** Opening ENTRIES SHOWN block **
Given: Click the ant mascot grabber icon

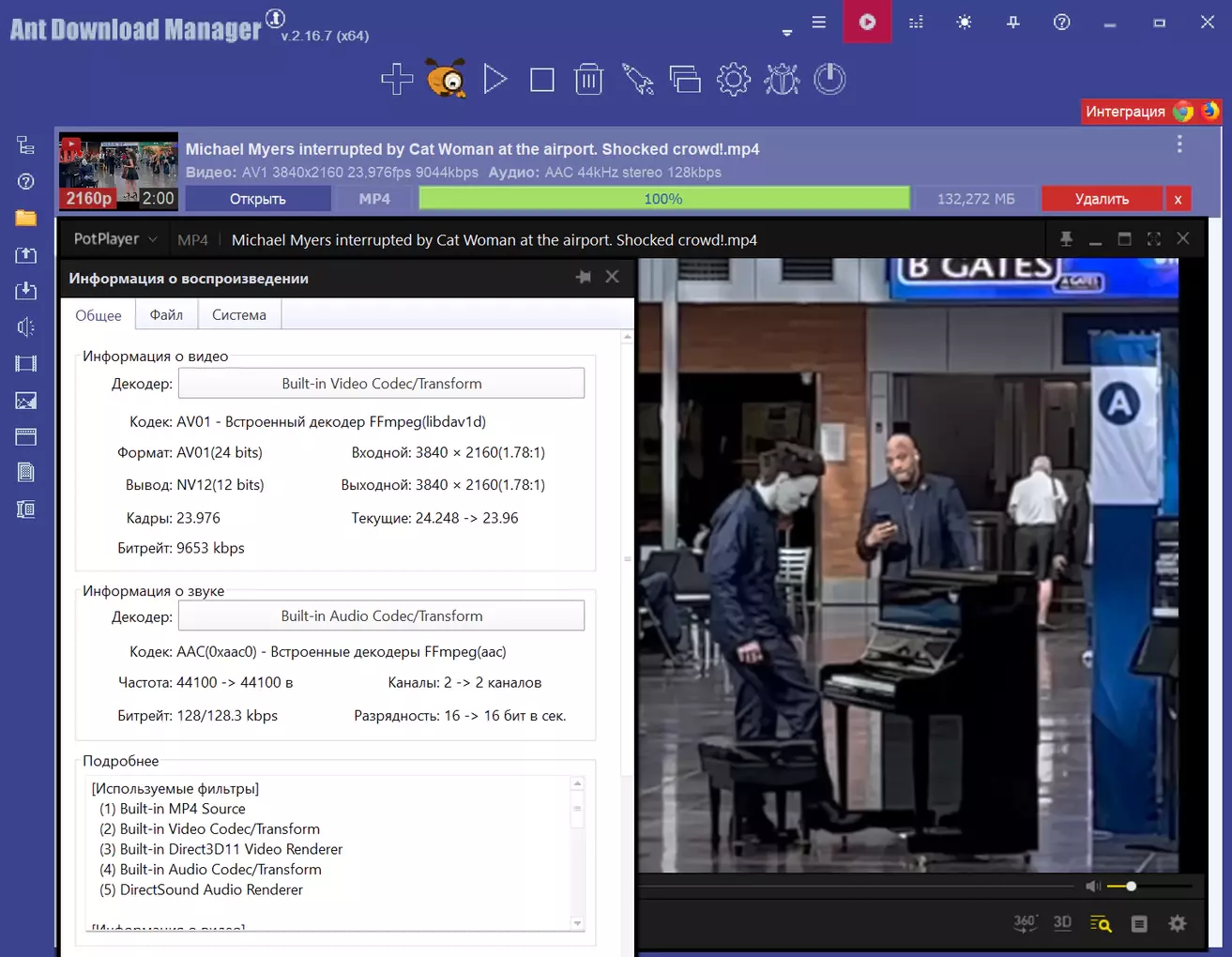Looking at the screenshot, I should click(447, 80).
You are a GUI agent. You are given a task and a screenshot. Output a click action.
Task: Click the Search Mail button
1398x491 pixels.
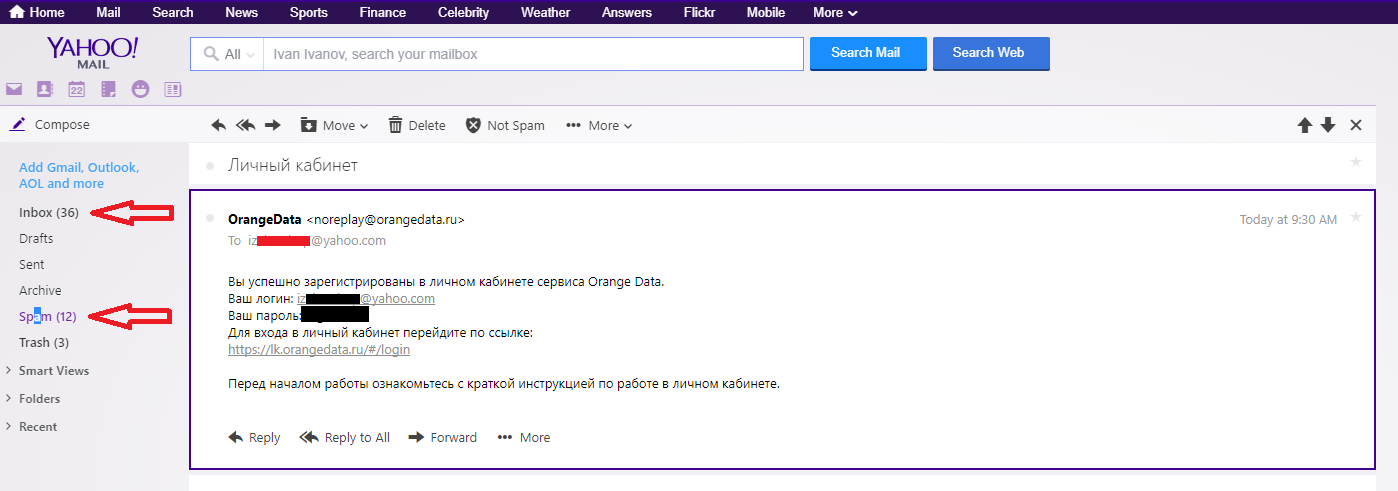[x=867, y=53]
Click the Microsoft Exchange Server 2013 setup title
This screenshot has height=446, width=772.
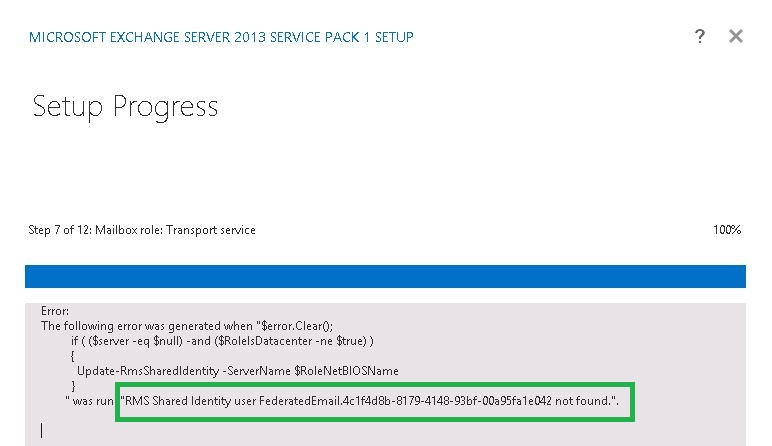pyautogui.click(x=221, y=37)
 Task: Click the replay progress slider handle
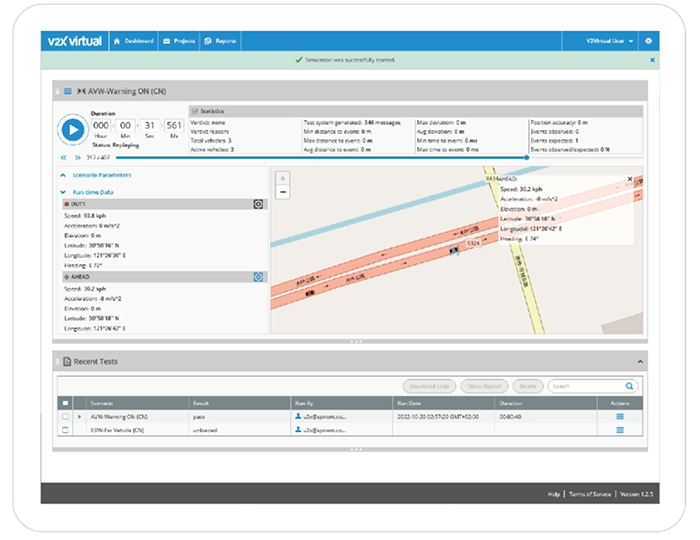click(x=528, y=157)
** Closing ENTRIES SHOWN block **
Leave out the pictures, then reproduce exactly the run of lines from the one that contains "You are a GUI" to the final line of the listing above.

You are a GUI agent. You are given a task and a screenshot. Output a click action.
Task: Click the Search Mail button
1398x491 pixels.
[x=867, y=53]
Click the Microsoft Exchange Server 2013 setup title
This screenshot has height=446, width=772.
pyautogui.click(x=221, y=37)
 Task: Click the replay progress slider handle
click(x=528, y=157)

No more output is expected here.